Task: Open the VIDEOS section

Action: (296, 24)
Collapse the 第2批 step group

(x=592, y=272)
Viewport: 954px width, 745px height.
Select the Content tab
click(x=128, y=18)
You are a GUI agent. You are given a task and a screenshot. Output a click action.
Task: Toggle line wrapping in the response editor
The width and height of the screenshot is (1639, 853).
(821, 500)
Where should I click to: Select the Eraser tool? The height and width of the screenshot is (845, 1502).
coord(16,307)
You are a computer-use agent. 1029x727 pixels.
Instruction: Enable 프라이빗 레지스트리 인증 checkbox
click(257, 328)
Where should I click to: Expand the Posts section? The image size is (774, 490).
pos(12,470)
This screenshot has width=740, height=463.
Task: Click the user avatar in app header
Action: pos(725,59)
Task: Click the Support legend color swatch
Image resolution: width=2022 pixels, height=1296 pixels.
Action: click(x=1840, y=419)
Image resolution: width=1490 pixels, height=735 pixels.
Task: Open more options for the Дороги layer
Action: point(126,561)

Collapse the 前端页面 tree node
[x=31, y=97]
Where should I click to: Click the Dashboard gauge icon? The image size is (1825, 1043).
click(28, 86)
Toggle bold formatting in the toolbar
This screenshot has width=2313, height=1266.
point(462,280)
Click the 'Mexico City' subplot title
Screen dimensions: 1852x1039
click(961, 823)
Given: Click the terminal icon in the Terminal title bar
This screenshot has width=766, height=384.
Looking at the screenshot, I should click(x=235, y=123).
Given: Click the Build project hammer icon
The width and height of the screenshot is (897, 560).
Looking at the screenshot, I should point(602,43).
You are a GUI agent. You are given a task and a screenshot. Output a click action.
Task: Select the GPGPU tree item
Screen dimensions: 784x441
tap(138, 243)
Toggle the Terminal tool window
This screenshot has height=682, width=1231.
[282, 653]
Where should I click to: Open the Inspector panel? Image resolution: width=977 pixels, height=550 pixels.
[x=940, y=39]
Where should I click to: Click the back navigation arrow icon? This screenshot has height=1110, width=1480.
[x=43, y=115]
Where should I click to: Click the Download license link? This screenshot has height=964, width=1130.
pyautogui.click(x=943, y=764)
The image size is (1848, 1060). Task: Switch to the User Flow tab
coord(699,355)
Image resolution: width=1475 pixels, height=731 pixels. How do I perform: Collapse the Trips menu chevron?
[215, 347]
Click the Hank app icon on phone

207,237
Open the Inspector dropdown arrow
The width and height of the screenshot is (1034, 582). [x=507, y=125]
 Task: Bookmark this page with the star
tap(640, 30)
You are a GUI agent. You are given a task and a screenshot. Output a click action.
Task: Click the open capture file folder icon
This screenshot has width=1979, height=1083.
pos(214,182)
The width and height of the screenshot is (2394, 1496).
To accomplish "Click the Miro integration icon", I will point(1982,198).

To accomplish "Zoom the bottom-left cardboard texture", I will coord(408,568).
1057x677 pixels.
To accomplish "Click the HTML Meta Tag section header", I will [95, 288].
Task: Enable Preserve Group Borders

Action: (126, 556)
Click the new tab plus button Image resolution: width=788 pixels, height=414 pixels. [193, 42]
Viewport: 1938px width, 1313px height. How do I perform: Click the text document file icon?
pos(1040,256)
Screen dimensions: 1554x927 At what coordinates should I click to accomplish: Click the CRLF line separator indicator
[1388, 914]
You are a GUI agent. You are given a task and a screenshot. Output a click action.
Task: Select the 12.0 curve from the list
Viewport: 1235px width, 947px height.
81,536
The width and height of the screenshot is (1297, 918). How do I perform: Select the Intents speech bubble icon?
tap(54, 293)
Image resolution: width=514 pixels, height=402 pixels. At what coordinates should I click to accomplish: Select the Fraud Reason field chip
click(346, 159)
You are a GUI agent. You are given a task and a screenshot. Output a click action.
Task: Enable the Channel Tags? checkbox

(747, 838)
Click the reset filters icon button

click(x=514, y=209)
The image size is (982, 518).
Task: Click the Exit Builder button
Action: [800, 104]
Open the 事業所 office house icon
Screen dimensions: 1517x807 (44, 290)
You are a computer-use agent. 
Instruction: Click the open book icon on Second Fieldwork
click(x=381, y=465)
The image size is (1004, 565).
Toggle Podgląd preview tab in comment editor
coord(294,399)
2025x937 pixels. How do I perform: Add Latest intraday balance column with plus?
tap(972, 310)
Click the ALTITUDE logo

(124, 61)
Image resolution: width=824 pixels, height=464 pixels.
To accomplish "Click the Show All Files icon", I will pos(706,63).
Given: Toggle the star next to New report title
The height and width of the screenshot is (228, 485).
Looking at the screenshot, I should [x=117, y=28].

◆ **WHAT YOU NEED TO DO**: Each line of the data is to be retyped exactly as shown.

◆ **PROBLEM SOLUTION**:
Task: Open the VIDEOS section

Action: (296, 24)
Collapse the 第2批 step group

(x=592, y=272)
Viewport: 954px width, 745px height.
Select the Content tab
click(x=128, y=18)
You are a GUI agent. You are given a task and a screenshot. Output a click action.
Task: Toggle line wrapping in the response editor
The width and height of the screenshot is (1639, 853).
(821, 500)
Where should I click to: Select the Eraser tool? The height and width of the screenshot is (845, 1502).
coord(16,307)
You are a computer-use agent. 1029x727 pixels.
Instruction: Enable 프라이빗 레지스트리 인증 checkbox
click(257, 328)
Where should I click to: Expand the Posts section? The image size is (774, 490).
pos(12,470)
This screenshot has width=740, height=463.
Task: Click the user avatar in app header
Action: pos(725,59)
Task: Click the Support legend color swatch
Image resolution: width=2022 pixels, height=1296 pixels.
Action: click(x=1840, y=419)
Image resolution: width=1490 pixels, height=735 pixels.
Task: Open more options for the Дороги layer
Action: point(126,561)

Collapse the 前端页面 tree node
[x=31, y=97]
Where should I click to: Click the Dashboard gauge icon? The image size is (1825, 1043).
click(28, 86)
Toggle bold formatting in the toolbar
This screenshot has width=2313, height=1266.
point(462,280)
Click the 'Mexico City' subplot title
Screen dimensions: 1852x1039
click(961, 823)
Given: Click the terminal icon in the Terminal title bar
This screenshot has width=766, height=384.
Looking at the screenshot, I should click(x=235, y=123).
Given: Click the Build project hammer icon
The width and height of the screenshot is (897, 560).
Looking at the screenshot, I should point(602,43).
You are a GUI agent. You are given a task and a screenshot. Output a click action.
Task: Select the GPGPU tree item
Screen dimensions: 784x441
tap(138, 243)
Toggle the Terminal tool window
This screenshot has height=682, width=1231.
[282, 653]
Where should I click to: Open the Inspector panel? Image resolution: width=977 pixels, height=550 pixels.
[x=940, y=39]
Where should I click to: Click the back navigation arrow icon? This screenshot has height=1110, width=1480.
[x=43, y=115]
Where should I click to: Click the Download license link? This screenshot has height=964, width=1130.
pyautogui.click(x=943, y=764)
The image size is (1848, 1060). Task: Switch to the User Flow tab
coord(699,355)
Image resolution: width=1475 pixels, height=731 pixels. How do I perform: Collapse the Trips menu chevron?
[215, 347]
Click the Hank app icon on phone

207,237
Open the Inspector dropdown arrow
The width and height of the screenshot is (1034, 582). [x=507, y=125]
 Task: Bookmark this page with the star
tap(640, 30)
You are a GUI agent. You are given a task and a screenshot. Output a click action.
Task: Click the open capture file folder icon
This screenshot has width=1979, height=1083.
pos(214,182)
The width and height of the screenshot is (2394, 1496).
To accomplish "Click the Miro integration icon", I will point(1982,198).

To accomplish "Zoom the bottom-left cardboard texture", I will coord(408,568).
1057x677 pixels.
To accomplish "Click the HTML Meta Tag section header", I will [95, 288].
Task: Enable Preserve Group Borders

Action: (126, 556)
Click the new tab plus button Image resolution: width=788 pixels, height=414 pixels. [193, 42]
Viewport: 1938px width, 1313px height. How do I perform: Click the text document file icon?
pos(1040,256)
Screen dimensions: 1554x927 At what coordinates should I click to accomplish: Click the CRLF line separator indicator
[1388, 914]
You are a GUI agent. You are given a task and a screenshot. Output a click action.
Task: Select the 12.0 curve from the list
Viewport: 1235px width, 947px height.
81,536
The width and height of the screenshot is (1297, 918). How do I perform: Select the Intents speech bubble icon?
tap(54, 293)
Image resolution: width=514 pixels, height=402 pixels. At what coordinates should I click to accomplish: Select the Fraud Reason field chip
click(346, 159)
You are a GUI agent. You are given a task and a screenshot. Output a click action.
Task: Enable the Channel Tags? checkbox

(747, 838)
Click the reset filters icon button

click(x=514, y=209)
The image size is (982, 518).
Task: Click the Exit Builder button
Action: [800, 104]
Open the 事業所 office house icon
Screen dimensions: 1517x807 (44, 290)
You are a computer-use agent. 
Instruction: Click the open book icon on Second Fieldwork
click(x=381, y=465)
The image size is (1004, 565).
Toggle Podgląd preview tab in comment editor
coord(294,399)
2025x937 pixels. How do I perform: Add Latest intraday balance column with plus?
tap(972, 310)
Click the ALTITUDE logo

(124, 61)
Image resolution: width=824 pixels, height=464 pixels.
To accomplish "Click the Show All Files icon", I will pos(706,63).
Given: Toggle the star next to New report title
The height and width of the screenshot is (228, 485).
Looking at the screenshot, I should [x=117, y=28].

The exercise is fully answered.